— WHAT TO WORK ON —
Exactly as they appear, print the line with "Given: Collapse DxOMark" and each line after it through the end of the entries below; leave out pictures.

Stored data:
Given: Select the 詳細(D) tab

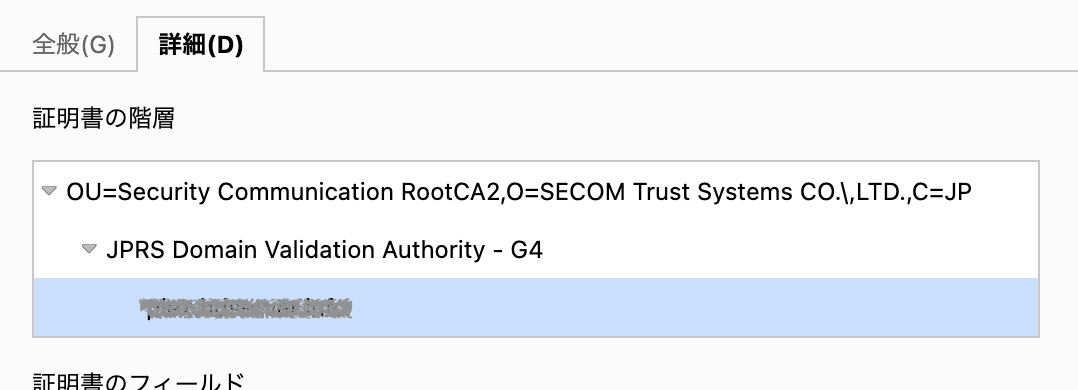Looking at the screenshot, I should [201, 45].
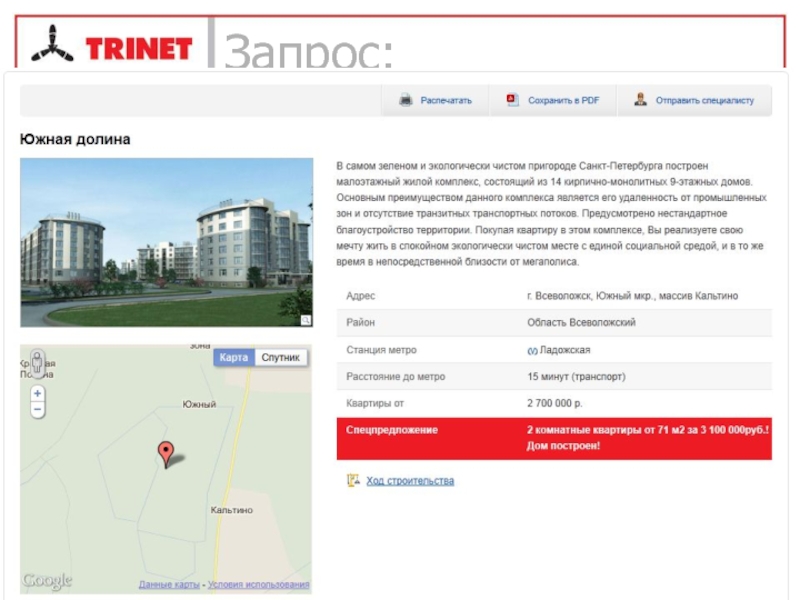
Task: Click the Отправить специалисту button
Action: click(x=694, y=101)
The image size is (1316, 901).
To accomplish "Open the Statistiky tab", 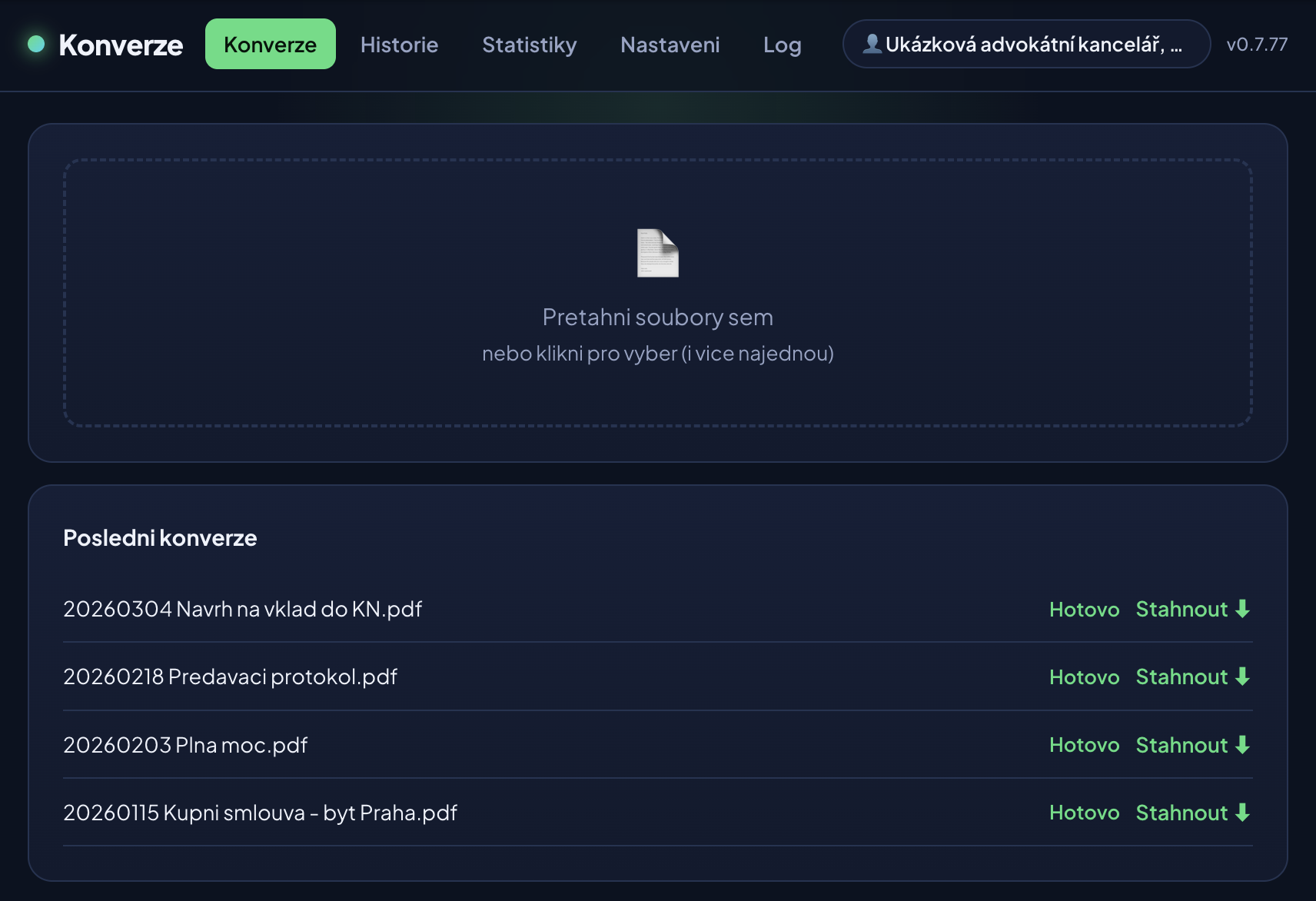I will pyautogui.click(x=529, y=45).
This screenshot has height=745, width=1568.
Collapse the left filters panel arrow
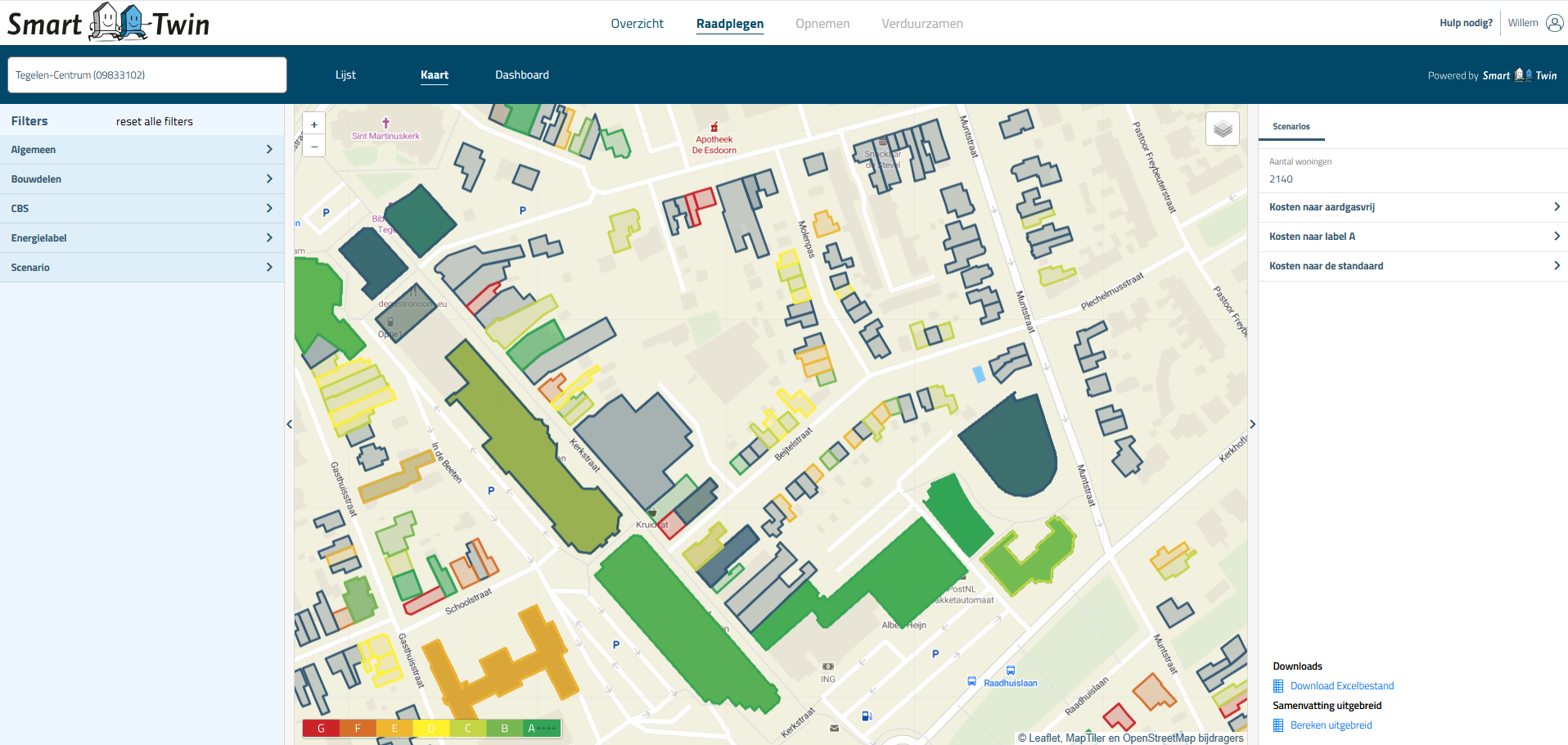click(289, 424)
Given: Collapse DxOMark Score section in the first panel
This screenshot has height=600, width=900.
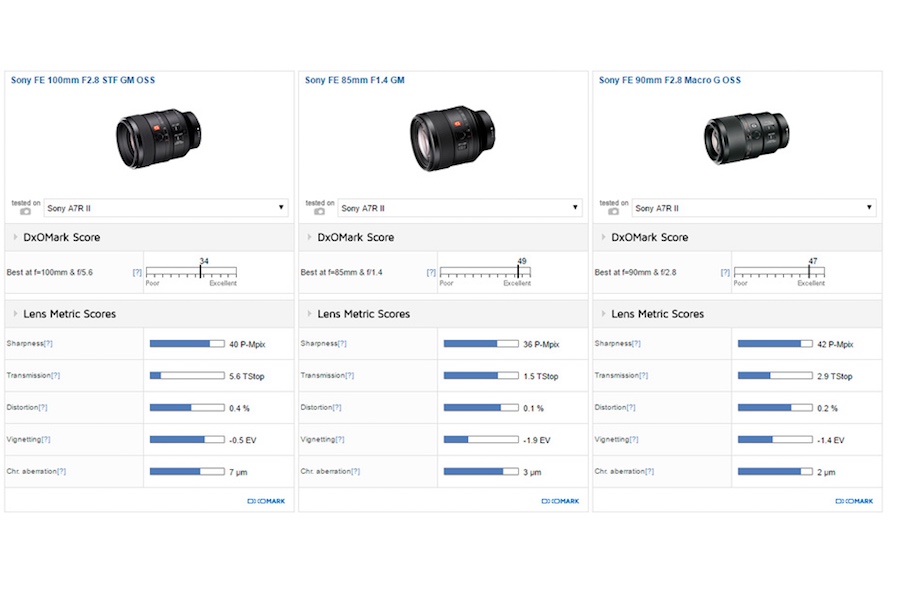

— OUTPUT FOR THIS TASK —
Given: Collapse DxOMark Score section in the first panel
This screenshot has height=600, width=900.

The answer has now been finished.